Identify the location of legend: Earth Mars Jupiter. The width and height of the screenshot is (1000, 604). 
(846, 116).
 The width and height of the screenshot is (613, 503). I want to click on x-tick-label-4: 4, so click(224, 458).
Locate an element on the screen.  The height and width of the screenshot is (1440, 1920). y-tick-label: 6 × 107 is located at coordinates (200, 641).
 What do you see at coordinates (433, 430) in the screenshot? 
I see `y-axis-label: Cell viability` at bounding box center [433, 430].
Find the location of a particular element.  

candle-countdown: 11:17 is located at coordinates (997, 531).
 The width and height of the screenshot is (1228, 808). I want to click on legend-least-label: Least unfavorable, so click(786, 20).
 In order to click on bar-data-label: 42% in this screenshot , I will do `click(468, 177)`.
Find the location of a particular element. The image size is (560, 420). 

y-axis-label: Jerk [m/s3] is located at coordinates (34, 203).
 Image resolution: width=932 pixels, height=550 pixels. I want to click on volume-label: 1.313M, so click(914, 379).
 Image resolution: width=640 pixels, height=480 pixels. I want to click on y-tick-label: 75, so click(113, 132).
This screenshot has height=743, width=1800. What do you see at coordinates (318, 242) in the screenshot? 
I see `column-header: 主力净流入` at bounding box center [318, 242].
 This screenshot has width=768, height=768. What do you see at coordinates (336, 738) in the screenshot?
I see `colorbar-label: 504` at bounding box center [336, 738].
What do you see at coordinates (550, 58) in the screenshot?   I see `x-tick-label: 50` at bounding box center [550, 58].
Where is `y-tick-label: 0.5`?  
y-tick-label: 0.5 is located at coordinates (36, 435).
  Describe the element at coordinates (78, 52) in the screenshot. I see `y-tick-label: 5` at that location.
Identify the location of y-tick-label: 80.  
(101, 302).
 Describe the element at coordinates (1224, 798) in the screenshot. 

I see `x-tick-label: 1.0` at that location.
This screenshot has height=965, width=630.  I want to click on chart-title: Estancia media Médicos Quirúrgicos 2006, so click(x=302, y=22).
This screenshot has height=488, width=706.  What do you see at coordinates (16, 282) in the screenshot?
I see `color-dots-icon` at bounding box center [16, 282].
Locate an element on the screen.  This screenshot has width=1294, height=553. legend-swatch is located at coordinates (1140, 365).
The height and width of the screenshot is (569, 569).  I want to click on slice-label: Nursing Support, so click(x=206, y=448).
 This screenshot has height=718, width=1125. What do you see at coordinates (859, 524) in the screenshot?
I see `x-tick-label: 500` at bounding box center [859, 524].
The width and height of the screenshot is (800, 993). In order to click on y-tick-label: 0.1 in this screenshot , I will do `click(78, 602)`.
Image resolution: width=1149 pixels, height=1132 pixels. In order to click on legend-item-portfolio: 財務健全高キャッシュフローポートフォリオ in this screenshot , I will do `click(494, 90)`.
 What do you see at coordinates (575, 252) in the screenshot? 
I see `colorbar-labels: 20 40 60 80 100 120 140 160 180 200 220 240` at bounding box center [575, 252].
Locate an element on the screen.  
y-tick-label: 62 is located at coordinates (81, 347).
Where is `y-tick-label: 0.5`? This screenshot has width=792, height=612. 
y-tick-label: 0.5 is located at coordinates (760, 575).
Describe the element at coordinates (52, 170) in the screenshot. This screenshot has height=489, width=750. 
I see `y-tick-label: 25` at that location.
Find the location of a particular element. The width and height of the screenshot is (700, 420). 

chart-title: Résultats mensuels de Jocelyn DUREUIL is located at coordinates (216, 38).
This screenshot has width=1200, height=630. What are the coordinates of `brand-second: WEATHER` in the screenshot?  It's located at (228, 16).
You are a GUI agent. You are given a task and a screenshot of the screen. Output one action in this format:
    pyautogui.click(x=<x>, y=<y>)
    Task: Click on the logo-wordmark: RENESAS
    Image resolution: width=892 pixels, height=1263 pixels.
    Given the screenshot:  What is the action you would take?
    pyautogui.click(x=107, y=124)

----

:: Work to complete ::
Collect every line in the records above that contains the string "chart", matching case exactly.

:: Completed task ::
This screenshot has height=965, width=630.  I want to click on chart-title: Estancia media Médicos Quirúrgicos 2006, so click(x=302, y=22).
chart-title: Résultats mensuels de Jocelyn DUREUIL is located at coordinates (216, 38).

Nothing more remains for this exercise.